Auswertung der induzierten Mikrorisse in der Bohrlochsohle einer Gesteinsprobe aus den großmaßstäblichen Bohrversuchen mit dem Rollenmeißel mit einem Hochdruckstrahl mit rund 2200 bar Staudruck und 1,3 mm Düsendurchmesser, gesättigt mit fluoreszierendem Harz [11]

5 Zusammenfassung

Im Rahmen des „ThermoDrill“ Projekts wurde eine alternative Bohrtechnologie für tiefe Geothermiebohrungen entwickelt. Erst der unermüdliche Einsatz aller Projektpartner hat das Erreichen dieses sehr ambitionierten Ziels ermöglicht. Die Technologie basiert auf einem hochdruckfluidstrahl-unterstützten Rotationsbohrsystem. Zur Untersuchung der kritischen Strahlparameter und um eine ausreichende Schneidleistung selbst unter hohen Umgebungsdruckbedingungen gewährleisten zu können, wurden umfassende experimentelle Studien durchgeführt.
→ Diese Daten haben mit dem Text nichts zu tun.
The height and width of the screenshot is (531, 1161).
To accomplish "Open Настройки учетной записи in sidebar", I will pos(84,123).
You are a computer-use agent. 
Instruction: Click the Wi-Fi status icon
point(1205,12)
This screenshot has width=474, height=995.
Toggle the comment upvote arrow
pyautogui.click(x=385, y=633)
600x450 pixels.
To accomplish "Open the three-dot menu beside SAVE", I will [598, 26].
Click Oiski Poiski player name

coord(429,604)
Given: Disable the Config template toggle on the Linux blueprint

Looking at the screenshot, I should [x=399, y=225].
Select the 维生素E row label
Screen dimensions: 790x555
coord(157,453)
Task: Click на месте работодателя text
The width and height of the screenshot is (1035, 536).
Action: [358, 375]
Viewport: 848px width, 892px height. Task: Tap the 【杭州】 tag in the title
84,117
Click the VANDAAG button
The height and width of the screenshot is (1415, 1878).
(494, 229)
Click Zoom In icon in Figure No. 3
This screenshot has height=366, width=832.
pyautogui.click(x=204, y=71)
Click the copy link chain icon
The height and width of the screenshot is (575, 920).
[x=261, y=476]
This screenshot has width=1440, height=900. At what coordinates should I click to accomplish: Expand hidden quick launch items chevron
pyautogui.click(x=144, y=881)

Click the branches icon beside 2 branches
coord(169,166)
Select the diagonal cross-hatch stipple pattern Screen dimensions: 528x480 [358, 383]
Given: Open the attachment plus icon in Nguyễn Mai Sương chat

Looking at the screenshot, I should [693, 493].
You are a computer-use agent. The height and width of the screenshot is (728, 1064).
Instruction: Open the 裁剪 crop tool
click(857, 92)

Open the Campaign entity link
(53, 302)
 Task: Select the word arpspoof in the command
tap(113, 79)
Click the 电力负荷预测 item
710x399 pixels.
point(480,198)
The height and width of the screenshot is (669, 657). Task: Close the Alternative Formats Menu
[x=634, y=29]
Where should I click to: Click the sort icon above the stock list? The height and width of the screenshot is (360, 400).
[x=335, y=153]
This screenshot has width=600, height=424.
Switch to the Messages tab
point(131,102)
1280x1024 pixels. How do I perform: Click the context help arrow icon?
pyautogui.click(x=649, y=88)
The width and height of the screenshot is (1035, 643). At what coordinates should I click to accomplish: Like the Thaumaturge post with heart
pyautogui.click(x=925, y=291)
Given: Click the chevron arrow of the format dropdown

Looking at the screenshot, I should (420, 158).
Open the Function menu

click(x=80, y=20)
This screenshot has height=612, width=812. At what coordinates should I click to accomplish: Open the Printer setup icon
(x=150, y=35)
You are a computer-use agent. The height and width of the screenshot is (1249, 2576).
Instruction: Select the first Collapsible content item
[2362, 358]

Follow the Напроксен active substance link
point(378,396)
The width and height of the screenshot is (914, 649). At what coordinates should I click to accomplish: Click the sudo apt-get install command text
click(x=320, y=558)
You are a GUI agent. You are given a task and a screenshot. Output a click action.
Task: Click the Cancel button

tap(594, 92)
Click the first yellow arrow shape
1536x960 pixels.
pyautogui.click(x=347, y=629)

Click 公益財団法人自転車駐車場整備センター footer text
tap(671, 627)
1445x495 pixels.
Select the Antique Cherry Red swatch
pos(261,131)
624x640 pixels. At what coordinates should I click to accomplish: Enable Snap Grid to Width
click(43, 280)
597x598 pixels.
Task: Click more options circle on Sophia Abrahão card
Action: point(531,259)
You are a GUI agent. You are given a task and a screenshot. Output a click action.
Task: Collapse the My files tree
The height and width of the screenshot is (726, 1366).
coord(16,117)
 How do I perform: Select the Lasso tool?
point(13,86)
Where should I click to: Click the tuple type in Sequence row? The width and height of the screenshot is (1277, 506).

Weiters erfolgten Eindrückversuche unter erhöhten Umgebungsdruckbedingungen mit Hartmetalleinsätzen für Rollenmeißel. Der positive Effekt der mittels Hochdruckfluidstrahl erzeugten Kerbe als freie Oberfläche auf den mechanischen Lösevorgang wurde anhand mehrerer Indikatoren bestätigt. Großmaßstäbliche Bohrversuche haben die gesteigerte Bohrleistung des hochdruckstrahl-unterstützten Bohrverfahrens in hartem kristallinem Gestein, im Vergleich zu herkömmlicher Rollenmeißeltechnik, bestätigt. Des Weiteren konnte durch Untersuchung der Mikrorisse in der Bohrlochsohle der Gesteinsproben aus den Versuchen auf den kombinierten hydraulisch-mechanischen Lösevorgang geschlossen werden.